The Flatirons are rock formations in the western  United States, near Boulder, Colorado, consisting of flatirons. There are five large, numbered Flatirons ranging from north to south (First through Fifth, respectively) along the east slope of Green Mountain (elev. ), and the term "The Flatirons" sometimes refers to these five alone.  Numerous additional named Flatirons are on the southern part of Green Mountain, Bear Peak, and among the surrounding foothills.

Etymology

The Flatirons were known as the "Chautauqua Slabs" c. 1900 and "The Crags" c. 1906. There are two hypotheses regarding the origin of the current name, one based on resemblance to old-fashioned clothes irons, the other based on resemblance to the Flatiron Building completed in 1902.

Geology
The Flatirons consist of conglomeratic sandstone of the Fountain Formation.

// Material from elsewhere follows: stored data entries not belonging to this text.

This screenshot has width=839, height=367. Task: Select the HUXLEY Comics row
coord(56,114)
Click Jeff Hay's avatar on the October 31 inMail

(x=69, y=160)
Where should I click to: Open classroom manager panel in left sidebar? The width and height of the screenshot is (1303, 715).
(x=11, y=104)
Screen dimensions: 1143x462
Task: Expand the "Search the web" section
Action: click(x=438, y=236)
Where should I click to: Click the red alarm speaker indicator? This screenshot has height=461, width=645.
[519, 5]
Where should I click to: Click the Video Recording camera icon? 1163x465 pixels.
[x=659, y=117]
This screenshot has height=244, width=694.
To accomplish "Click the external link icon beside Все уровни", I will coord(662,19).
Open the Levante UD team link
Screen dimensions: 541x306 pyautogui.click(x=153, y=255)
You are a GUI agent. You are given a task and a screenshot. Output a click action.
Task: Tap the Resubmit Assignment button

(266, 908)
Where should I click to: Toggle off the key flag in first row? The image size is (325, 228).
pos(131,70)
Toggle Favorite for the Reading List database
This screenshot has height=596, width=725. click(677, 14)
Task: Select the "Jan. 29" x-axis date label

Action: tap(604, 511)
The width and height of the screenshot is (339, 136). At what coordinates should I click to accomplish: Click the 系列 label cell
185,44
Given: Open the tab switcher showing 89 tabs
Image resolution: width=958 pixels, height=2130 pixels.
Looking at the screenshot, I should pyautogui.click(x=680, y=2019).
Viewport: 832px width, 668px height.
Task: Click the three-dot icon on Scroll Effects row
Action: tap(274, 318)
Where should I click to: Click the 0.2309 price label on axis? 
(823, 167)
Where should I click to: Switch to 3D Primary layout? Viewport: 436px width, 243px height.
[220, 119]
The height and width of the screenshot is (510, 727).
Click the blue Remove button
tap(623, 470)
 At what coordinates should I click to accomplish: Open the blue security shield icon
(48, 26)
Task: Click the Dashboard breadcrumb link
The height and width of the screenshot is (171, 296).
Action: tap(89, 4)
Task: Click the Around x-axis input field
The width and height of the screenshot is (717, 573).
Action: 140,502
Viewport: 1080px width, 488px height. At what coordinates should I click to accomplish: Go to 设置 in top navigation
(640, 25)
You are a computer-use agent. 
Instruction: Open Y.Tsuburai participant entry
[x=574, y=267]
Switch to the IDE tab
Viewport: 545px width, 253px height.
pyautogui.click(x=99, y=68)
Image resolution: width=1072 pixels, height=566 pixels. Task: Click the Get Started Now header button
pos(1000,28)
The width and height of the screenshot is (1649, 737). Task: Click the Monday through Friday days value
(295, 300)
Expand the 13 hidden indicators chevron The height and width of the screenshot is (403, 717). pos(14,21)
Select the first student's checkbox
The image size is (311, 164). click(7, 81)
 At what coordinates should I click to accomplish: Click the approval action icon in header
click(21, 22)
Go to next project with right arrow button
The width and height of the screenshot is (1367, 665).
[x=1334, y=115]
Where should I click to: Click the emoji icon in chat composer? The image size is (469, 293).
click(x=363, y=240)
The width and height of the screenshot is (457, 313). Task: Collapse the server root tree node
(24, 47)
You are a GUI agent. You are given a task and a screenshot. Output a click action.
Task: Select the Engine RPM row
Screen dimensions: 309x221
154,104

Geologists estimate the age of these rocks as 290 to 296 million years; they were lifted and tilted into their present orientation between 35 and 80 million years ago, during the Laramide Orogeny. The Flatirons were subsequently exposed by erosion.  Other manifestations of the Fountain Formation can be found in many places along the Colorado Front Range, including Garden of the Gods near Colorado Springs, Roxborough State Park in Douglas County, and Red Rocks Amphitheatre near Morrison.

Climbing
The Flatirons on Green Mountain are within the City of Boulder Open Space and Mountain Parks system. They are popular destinations for hikers and rock climbers, with rock grades ranging from easy (5.0) to world-class (5.14b). Of note is the East Face Standard route on the Third Flatiron; guidebook author and longtime climber Richard Rossiter calls it "The best 5.4 in the solar system."

A symbol of Boulder

Images of the numbered Flatirons on Green Mountain are ubiquitous symbols of the city of Boulder. The area abounds with Flatirons photographs, drawings, paintings, and sculptures. The city government, the University of Colorado, and many businesses make use of this symbol in their logos, advertisements, and marketing materials. Many businesses also use the word Flatirons or Flatiron in their names. In addition, Boulder often is referred to in the tech industry as the "Silicon Flatirons", analogous to Santa Clara Valley's famous nickname.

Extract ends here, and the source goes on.